Unlike a high IQ, a high EQ (emotional intelligence) for kids will fling doors open, left and right. For adults, the ability to self-regulate is lacking among adults. Don’t believe me? Check out the comments of any YouTube video.

In fact, grown adults often resort to bullying and temper tantrums, especially while online.  I hope for better emotional intelligence for the upcoming generations. How can parents help nurture kids’ emotional intelligence and prevent this behavior? Let’s go through five ways to encourage your children to self-regulate.

 

How Parents Teach Emotional Intelligence

  1. Help Them Build a Emotional Vocabulary
  2. Reframe “Negative” Emotions into an Opportunity For Connection
  3. Note the Difference Between Emotion & Behavior
  4. Create and Model Healthy Coping Mechanisms
  5. Accept Mistakes and Evolve

1. Help Them Build an Emotional Vocabulary (Positive & Negative)

Young children throw tantrums because they haven’t yet learned to self-regulate. Kids don’t have the language to help them articulate what they’re feeling in the moment. It’s equally important for them to be able to identify and articulate all of those feel-good emotions too; excitement, happiness, curiosity, wonderment, etc.

There are two benefits to teaching children how to identify emotions.

  •  When everything starts to go sideways, you won’t be in the dark about what it is they’re trying to work through.
  • The more robust their emotional vocabulary becomes, the more empowered they feel.
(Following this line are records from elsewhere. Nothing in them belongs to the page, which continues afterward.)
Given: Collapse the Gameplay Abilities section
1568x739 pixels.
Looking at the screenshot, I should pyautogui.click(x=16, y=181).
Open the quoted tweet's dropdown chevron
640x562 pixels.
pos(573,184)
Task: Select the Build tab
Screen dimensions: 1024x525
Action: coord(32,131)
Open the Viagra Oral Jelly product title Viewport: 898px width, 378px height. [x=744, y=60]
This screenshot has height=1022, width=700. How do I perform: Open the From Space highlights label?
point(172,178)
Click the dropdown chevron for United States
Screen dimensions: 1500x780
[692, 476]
2. Reframe “Negative” Emotions into an Opportunity For Connection

Helping our children self-regulate often means we go through a great deal of “unlearning” when it comes to the way we’ve handled our own emotions as parents. We’ve learned to either bury our negative emotions, sweep them under the rug, or act out in ways that harm others.
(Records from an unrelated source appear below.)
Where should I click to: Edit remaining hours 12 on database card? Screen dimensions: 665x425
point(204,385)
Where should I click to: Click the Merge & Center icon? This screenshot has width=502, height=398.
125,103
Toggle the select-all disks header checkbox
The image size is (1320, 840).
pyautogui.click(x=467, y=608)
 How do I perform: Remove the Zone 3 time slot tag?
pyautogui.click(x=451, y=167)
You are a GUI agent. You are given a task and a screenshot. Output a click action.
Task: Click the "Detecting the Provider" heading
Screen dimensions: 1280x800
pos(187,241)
When our children have strong emotions, it’s incumbent upon us to make space for those emotions, actively listen to what our children are saying, and validate those emotions. Negative or strong emotions should never be dismissed, nor should our children feel they are putting us out by having big feelings.

3. Note the Difference Between Emotion & Behavior

We can make space for the big feelings, but when those emotions are acted out, that’s where we have to step in as coaches. Learning how to manage conflict is an invaluable skill. In fact, children who are able to work through their big feelings and solve problems are less likely to suffer from depression, anxiety, and various other mental health issues. It’s okay to feel angry, or frustrated, but we need to teach them that there is power in knowing how to channel those emotions into solutions. This is not an overnight process and will require a truckload of patience, but the reward is worth every tantrum.

4. Create and Model Healthy Coping Mechanisms

How do you cope and manage your own emotions, especially the negative ones? What do you do when you’re stressed? How do you deal with anger?

Our children look to us as a template for how they’re going to handle their own emotions. So there’s no time like the present to start creating some healthy coping skills.

Exercise is a great start! Movement ramps up those endorphins, and doing something active with your child is a wonderful bonding opportunity for both of you to let off some steam. Getting out in nature is another excellent way of alleviating stress and redirecting negative emotions. And when space is needed, find a place your child can go to feel safe, take a few deep breaths, and process their emotions before they’re ready to communicate what they’re feeling with you.

5. Accept Mistakes and Evolve

The road to raising an emotionally intelligent child is full of potholes. It’s not going to be perfect, and the sooner you accept that, the easier the process will be.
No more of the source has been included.